We recommend conducting a thorough medical history and physical examination when making a diagnosis of HF. Diseases that can cause HF or contribute to its progression should be screened. These include: family history of cardiomyopathy or sudden death; alcohol abuse, hemochromatosis, sarcoidosis, amyloidosis, HIV infection, neuroendocrinopathies (e.g., pheochromocytoma, hypothyroidism), rheumatological diseases (e.g., collagen vascular diseases), nutritional deficiencies (e.g., thiamine) and sleep apnea. (Recommendation Strong, Quality Low).

We recommend that a 12-lead ECG be performed to determine heart rhythm, heart rate, QRS duration and morphology and to detect possible etiologies (Recommendation Strong, Quality Low).

We recommend, if available, the measurement of NP (BNP and NT-proBNP) to rule in or rule out a diagnosis of HF and to obtain prognostic information (Recommendation Strong, Quality High).

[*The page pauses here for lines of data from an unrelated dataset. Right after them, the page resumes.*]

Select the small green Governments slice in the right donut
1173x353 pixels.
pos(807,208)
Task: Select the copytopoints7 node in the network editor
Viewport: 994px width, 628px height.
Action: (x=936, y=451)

We recommend that echocardiography be performed in all patients with suspected HF to assess cardiac structure and function, to quantify systolic function for planning and monitoring of treatment and for prognostic stratification (Recommendation Strong, Quality Moderate).

We recommend coronary angiography to be performed in patients with angina pectoris who are deemed suitable candidates for coronary revascularization to document coronary anatomy (Recommendation Strong, Quality Low).

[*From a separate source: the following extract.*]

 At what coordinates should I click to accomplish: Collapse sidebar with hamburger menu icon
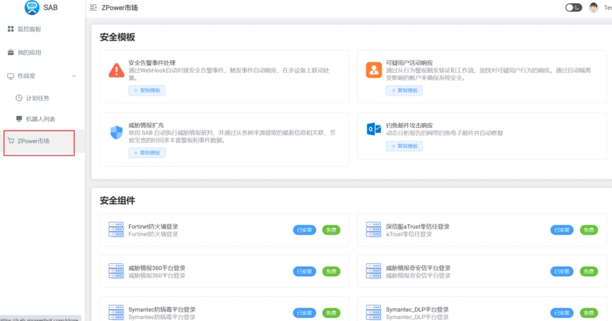click(x=93, y=8)
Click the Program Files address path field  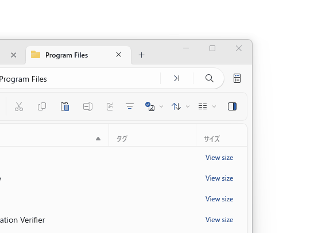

We recommend a validated measure of severity of symptoms and physical activity, such as the NYHA classification to document functional capacity (Recommendation Strong, Quality High).

Values and Preferences These recommendations place greater value on basic evaluations that are widely available and less value on more advanced tests e.g. CMR that should be reserved for selected patients.